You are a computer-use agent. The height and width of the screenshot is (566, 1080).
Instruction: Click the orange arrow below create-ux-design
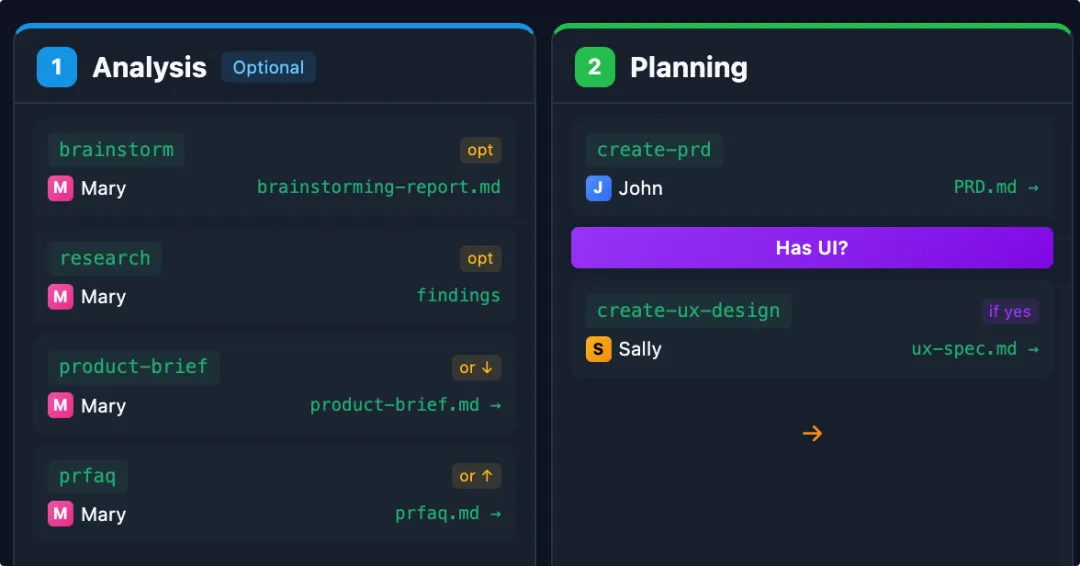coord(812,433)

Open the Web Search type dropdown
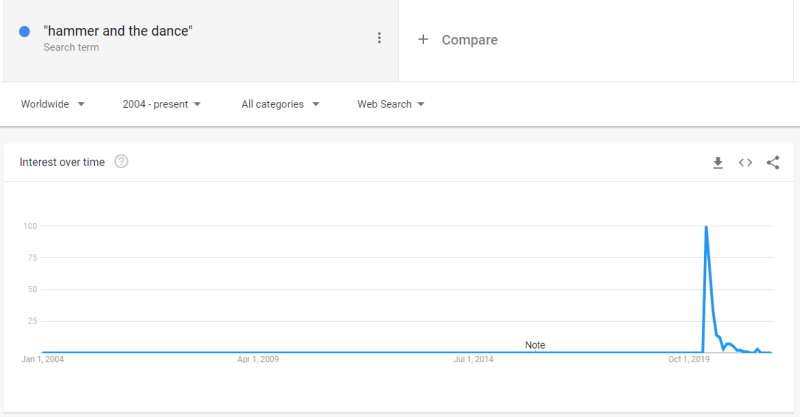(391, 104)
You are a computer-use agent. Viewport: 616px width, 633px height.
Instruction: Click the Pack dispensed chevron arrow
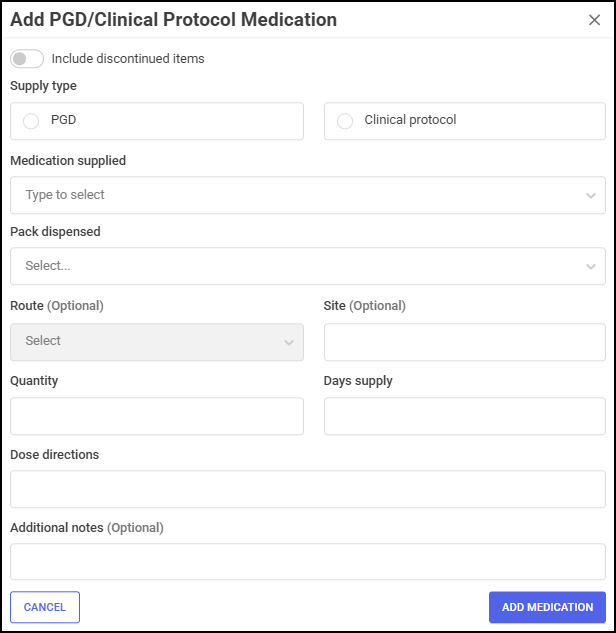(x=591, y=266)
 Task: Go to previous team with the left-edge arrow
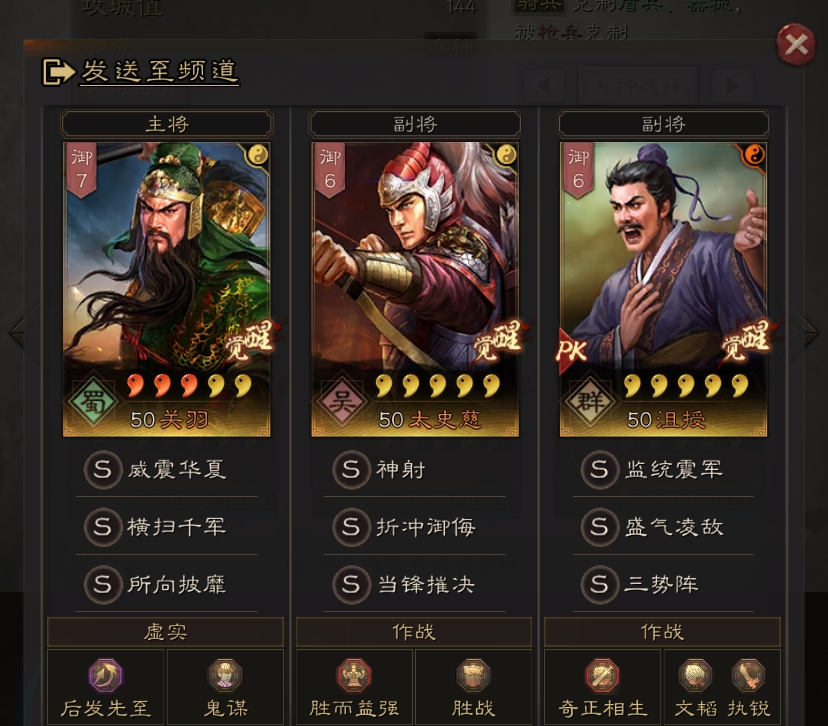click(16, 332)
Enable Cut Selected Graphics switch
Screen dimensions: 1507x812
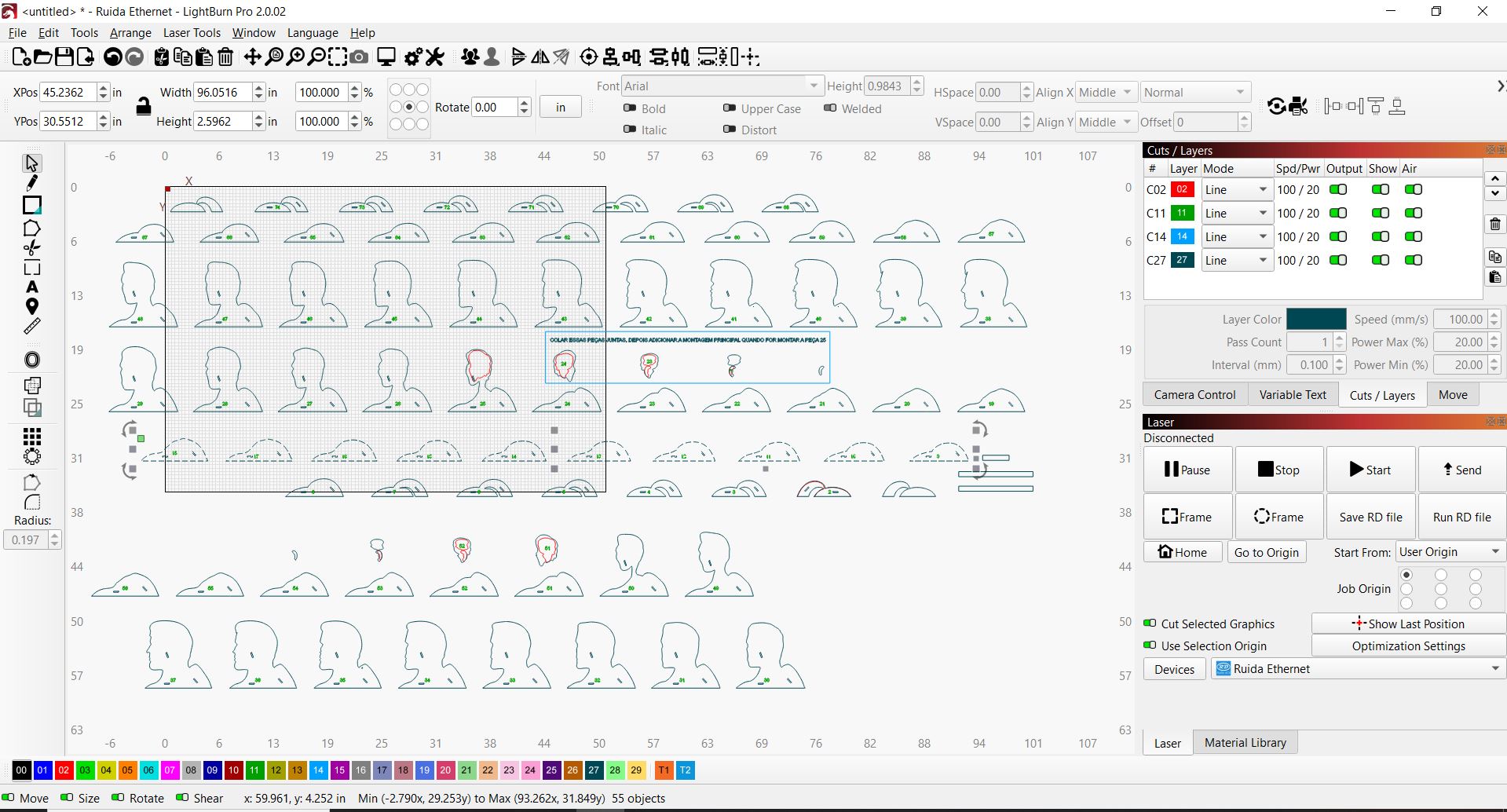tap(1150, 624)
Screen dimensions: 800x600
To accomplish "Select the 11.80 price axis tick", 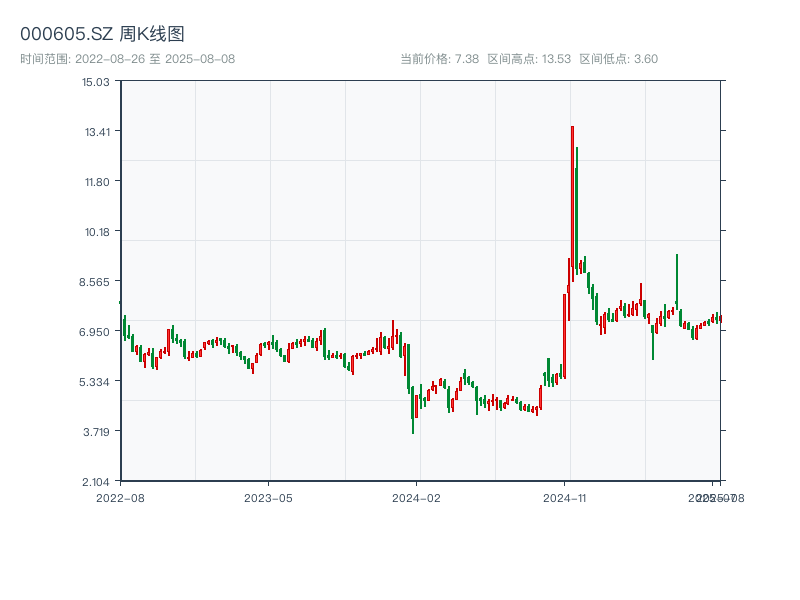I will point(96,181).
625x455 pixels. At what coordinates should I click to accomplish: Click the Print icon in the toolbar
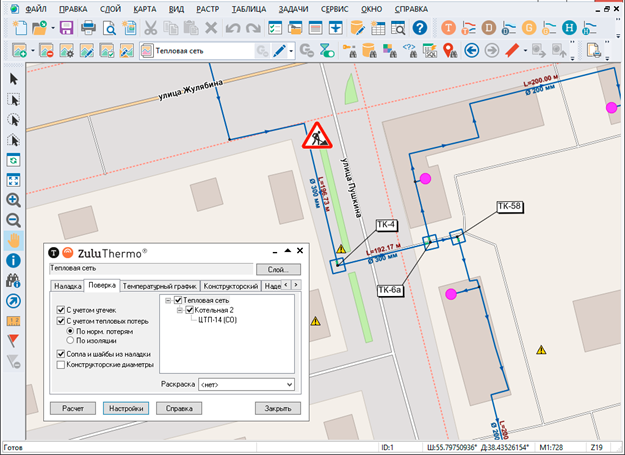click(88, 28)
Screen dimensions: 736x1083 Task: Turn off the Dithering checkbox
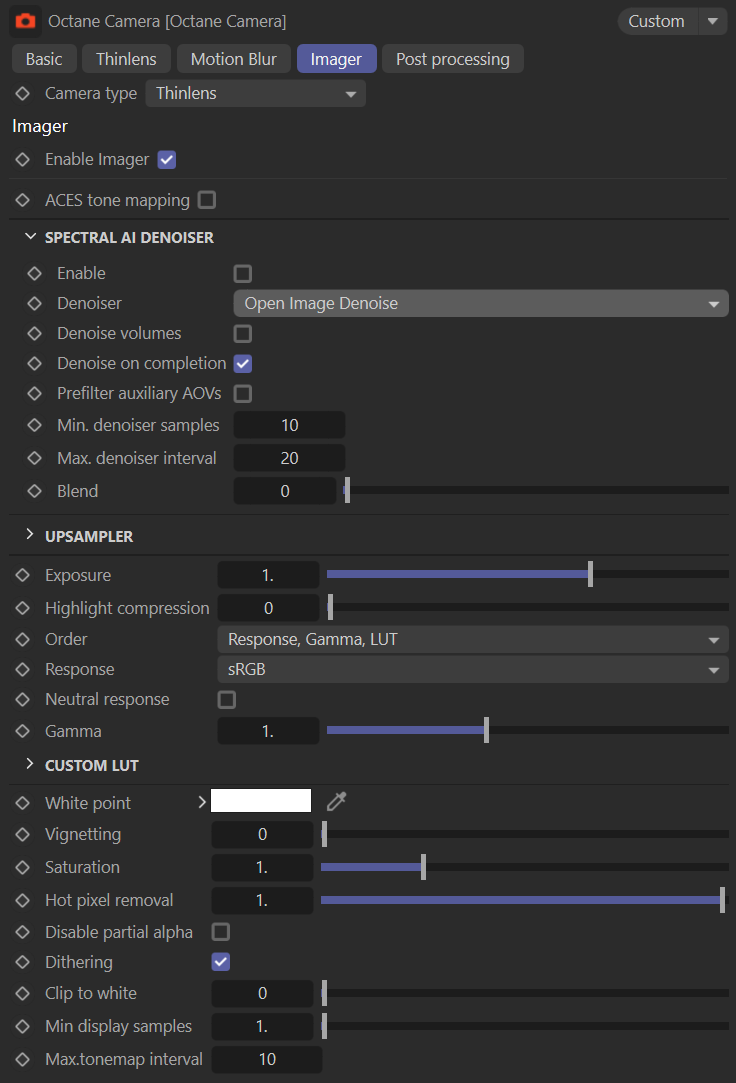221,962
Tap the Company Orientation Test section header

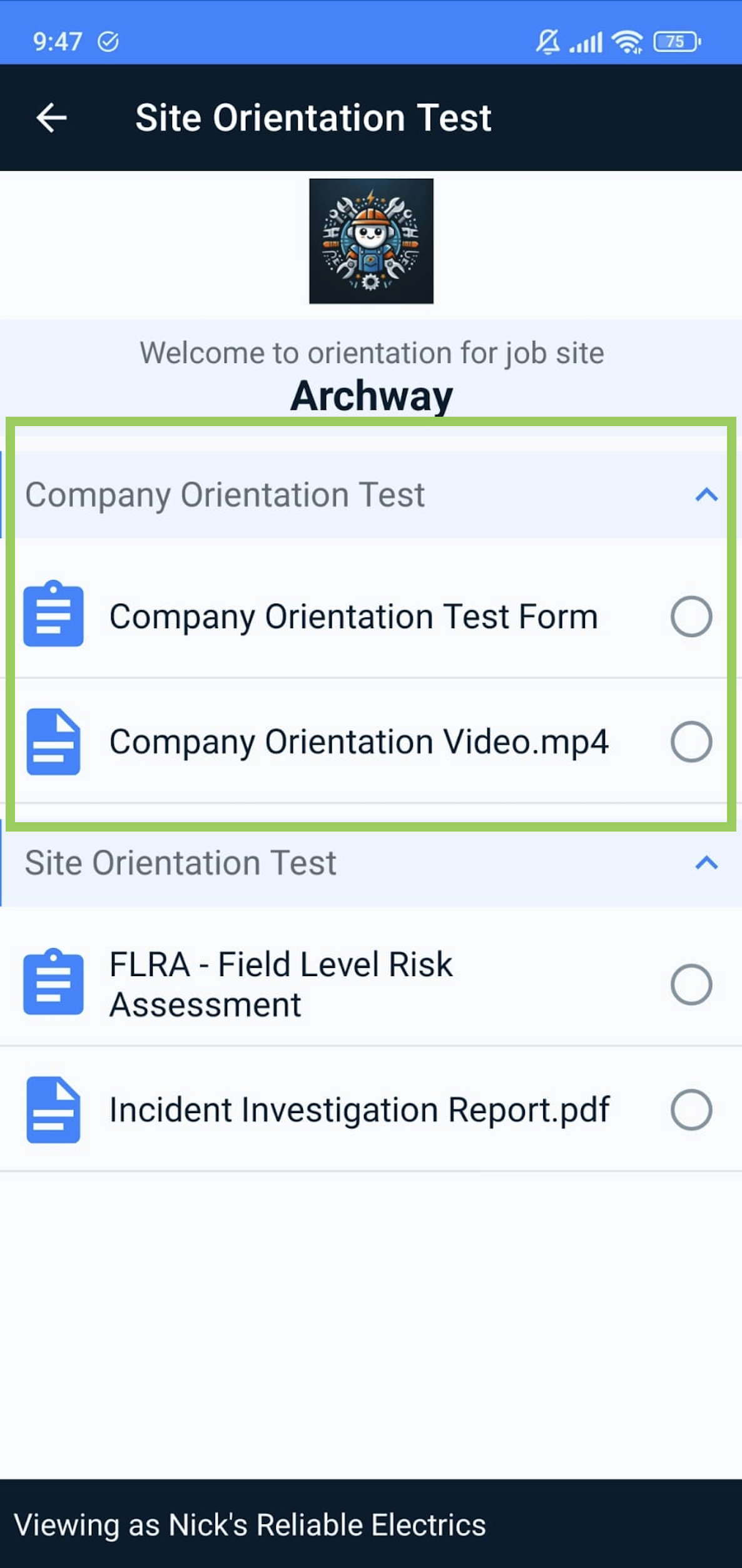(x=225, y=495)
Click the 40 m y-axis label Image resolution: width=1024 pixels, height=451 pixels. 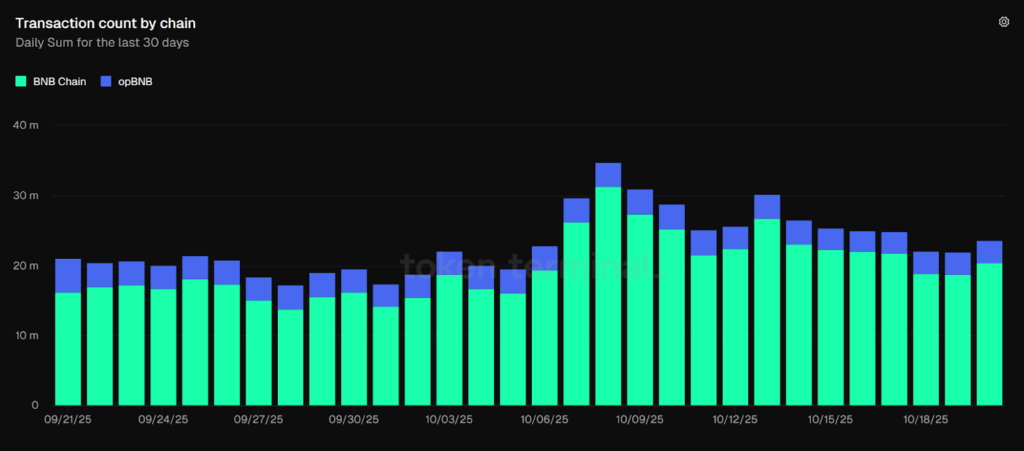(27, 125)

##############################

All lines from the beginning of the entries above to the line containing "Enable Cut Selected Graphics switch", inclusive, should be printed exactly, apart from the pictures.

TASK ANSWER »
You are a computer-use agent. The height and width of the screenshot is (566, 1080).
Instruction: Click the orange arrow below create-ux-design
coord(812,433)

Open the Web Search type dropdown
(391, 104)
You are a computer-use agent. Viewport: 616px width, 633px height.
Instruction: Click the Pack dispensed chevron arrow
(x=591, y=266)
 Task: Go to previous team with the left-edge arrow
click(16, 332)
Enable Cut Selected Graphics switch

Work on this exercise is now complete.